It takes us ten minutes to walk up from the lake to the entrance of the gully. Then a few yards of scree and broken rock lead into a cavern, below a chock-stone that offers much resistance to the direct passage up the pitch. A massive buttress encroaches on the left, and renders the gully almost narrow enough for both sides to be employed together; but close inspection shows that near the top of the pitch the walls are too far apart and the handholds too few. The climber does well to descend a few feet and prospect the buttress itself. This exhibits a safer route (see view on page 225). Close against the side of the vertical left wall the buttress shows a slight fissure, that starts from an easy grass platform and runs steeply up to a level some twelve feet higher than the top of the chock-stone. The difficulty lies in working up the corner, following the crack as much as possible, and taking sufficient care that the body does not swing away from the footholds. A stout individual is likely to feel handicapped at an awkward little ledge half-way up from the grass platform. The fissure can be followed straight up into the gully, but it is easier to contour round the buttress and on to the top of the true pitch. There is excellent belaying for an ascending party, the rope lying along the crack and gripping well at several points. It grips just too well for the safe belaying of the last man in a descent; he had better adopt the dangling method and work straight over the chock-stone. This latter direct route over the obstacle was tried once or twice before 1889, but without success. It was left to the brothers Hopkinson to show in that year that it offered a perfectly safe variation, though probably most climbers will agree that it needs more muscle than is wanted for the crack route. They clambered into the cave and thrust a rope through the small aperture in the roof. When a sufficient quantity had been poked up in that way, it fell over the front of the cave and was available for climbing. But it is very severe work to swarm up a thin rope; in this case there is slight assistance from the sides of the gully, and the transfer of hold from the rope to the rock comes when the arms are tired.

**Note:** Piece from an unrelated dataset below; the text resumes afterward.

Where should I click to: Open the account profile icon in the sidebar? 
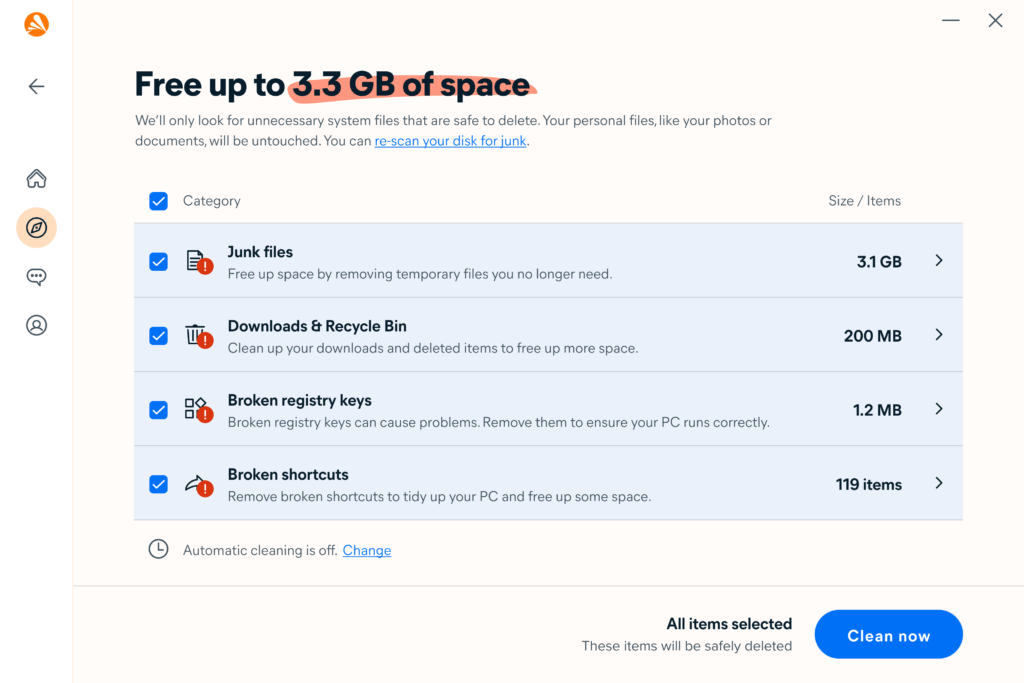coord(36,324)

G. P. Abraham & Sons, Photos Keswick

The First Pitch in Doe Crag Great Gully

(Face page 225)

After this difficulty is passed, some yards of scree lead to the second pitch. The gully is narrow, and the block is produced by two boulders one above the other. There is no trouble in working through the cave and on to the lower block, whence an easy pull over the upper stone takes us again to a long line of scree of the impulsive variety. This part of the gully is pleasant only when snow is about, when the ankle-twisting propensities of the scree are not permitted full play.

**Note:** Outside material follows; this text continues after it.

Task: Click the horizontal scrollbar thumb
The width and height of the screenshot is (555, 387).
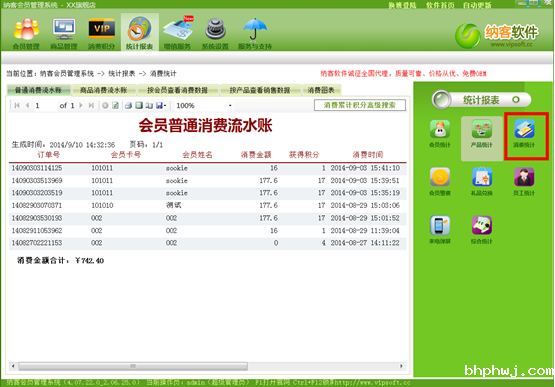Action: tap(133, 366)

We are near the point where the gully opens out considerably, sending a branch up on the right. But before that we have to mount two small pitches, the first taken straight up, the second by either right or left wall.

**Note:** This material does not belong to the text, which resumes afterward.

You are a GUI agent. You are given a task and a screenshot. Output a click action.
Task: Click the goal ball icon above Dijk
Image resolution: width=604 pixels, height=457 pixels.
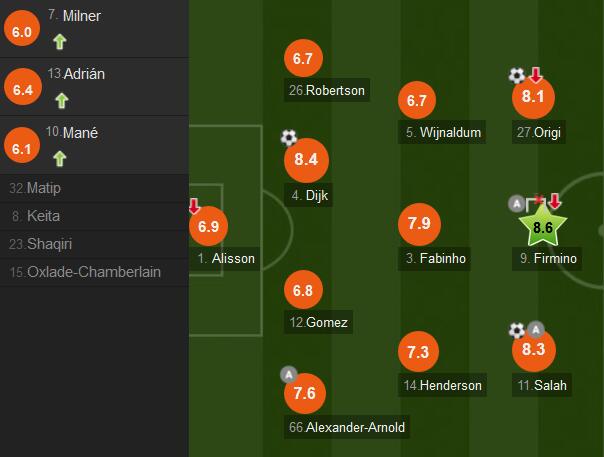[289, 138]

The branch exit on the right has no serious difficulties, but it abounds in loose holds that the climber may find hard to avoid. It leads on to the great middle buttress of Doe Crag, above all its dangerous parts, and within easy access of the summit. The direct ascent of the gully is interesting only at the last step, where a narrow chimney must be passed. Its right boundary is a long smooth slab, unusually deficient in holds. There are three or four wedged stones and the pitch is often wet, but by keeping close into the chimney and working up the right wall the trouble may be overcome. It is always possible, of course, to descend a little and climb out of the gully on the right.

Doe Crag Central Chimney.—This climb is known to very few people. Many are aware in a vague manner that there is splendid climbing on the great buttress of Doe Crag, but only one or two cragsmen have learnt where to go for it. So far as my own experience is concerned it was almost a matter of accident that brought me soon after Easter, 1897, to the foot of the Central Chimney. The previous day had been spent with Messrs. George and Ashley Abraham on Lliwedd, in the Snowdon district, and a tiresome cross-country night journey to Coniston had not tended to put the keenest edge on my hunger for adventure. My companion, Mr. Godfrey Ellis, and I were really intent on ascending by the ‘intermediate gully of terrific aspect,’ down which Mr. Haskett Smith had climbed in 1888. The Central Chimney certainly looked terrific, more so than anything else we could find about there. It was also reasonably intermediate, and we came to the conclusion that our gully was found. Later investigation showed that we had made a mistake, for Haskett Smith’s chimney is at the north end of the crags.

The Central Chimney attracted the attention of Mr. Slingsby in 1887, but apparently ours was the first ascent. Messrs. Broadrick have been up it since, and I have been advised by one of their party that the top of the chief difficulty is dangerously loose.